About the job
Location: San Francisco / Palo Alto, California
Job Type: Full-time
About Us:
Avala is a visionary company at the forefront of the labor economy and AI revolution, operating as a two-sided marketplace. We are dedicated to reshaping the future of work while ensuring our AI systems are closely aligned with human values.
Our innovative platform facilitates the integration of human feedback into AI processes, distinguishing itself from traditional crowdsourcing methods. By dynamically orchestrating digital assembly lines with the efficiency of a Gigafactory, Avala adeptly meets the needs of complex data labeling and high-volume content moderation on a global scale.
We recognize the transformative potential of AI in society and are committed to fostering positive and inclusive changes. Our goal is to empower individuals and communities worldwide, providing them with the opportunity to contribute to the curation and moderation of AI systems.
Meet Our Founder:
Founded in May 2020 by Emal Alwis, a seasoned expert from Tesla Autopilot, Avala is on a mission to tackle pressing global challenges by offering dignified digital work opportunities. We believe that every individual deserves access to equitable wages, regardless of their location, simply through the use of a smartphone.
Position Overview:
As a Lead Backend Software Engineer on the Avala Engineering team, you will play a crucial role in designing and implementing a variety of tools that power our Digital Assembly Line. This key function supports AI-assisted human labeling and diverse machine learning workflows.

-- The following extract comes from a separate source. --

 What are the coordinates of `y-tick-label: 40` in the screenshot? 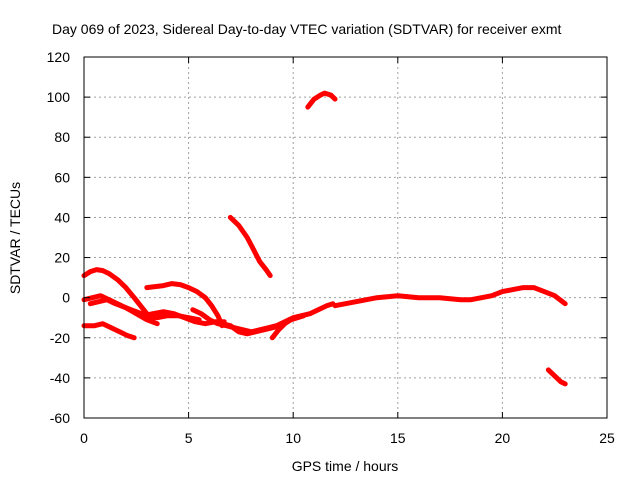 It's located at (62, 217).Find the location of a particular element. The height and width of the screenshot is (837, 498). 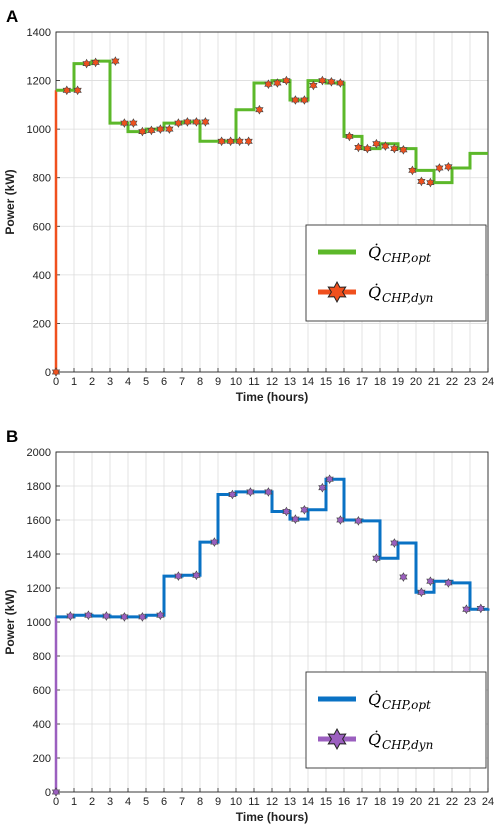

x-axis-label: Time (hours) is located at coordinates (272, 817).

Your contributions will significantly influence the lifecycle of Avala’s full-stack ML Ops platform, encompassing data curation, processing, discovery, annotation, and visualization. You will also develop tools that automate the complete workflow for training, validating, and deploying customer models into production.
We seek a backend engineer with outstanding software engineering capabilities who can make immediate contributions to our tooling systems. While familiarity with machine learning, computer vision, or neural networks is advantageous, it is not a prerequisite. A strong candidate will either be a skilled software generalist or a specialist eager to learn and grow within our dynamic environment.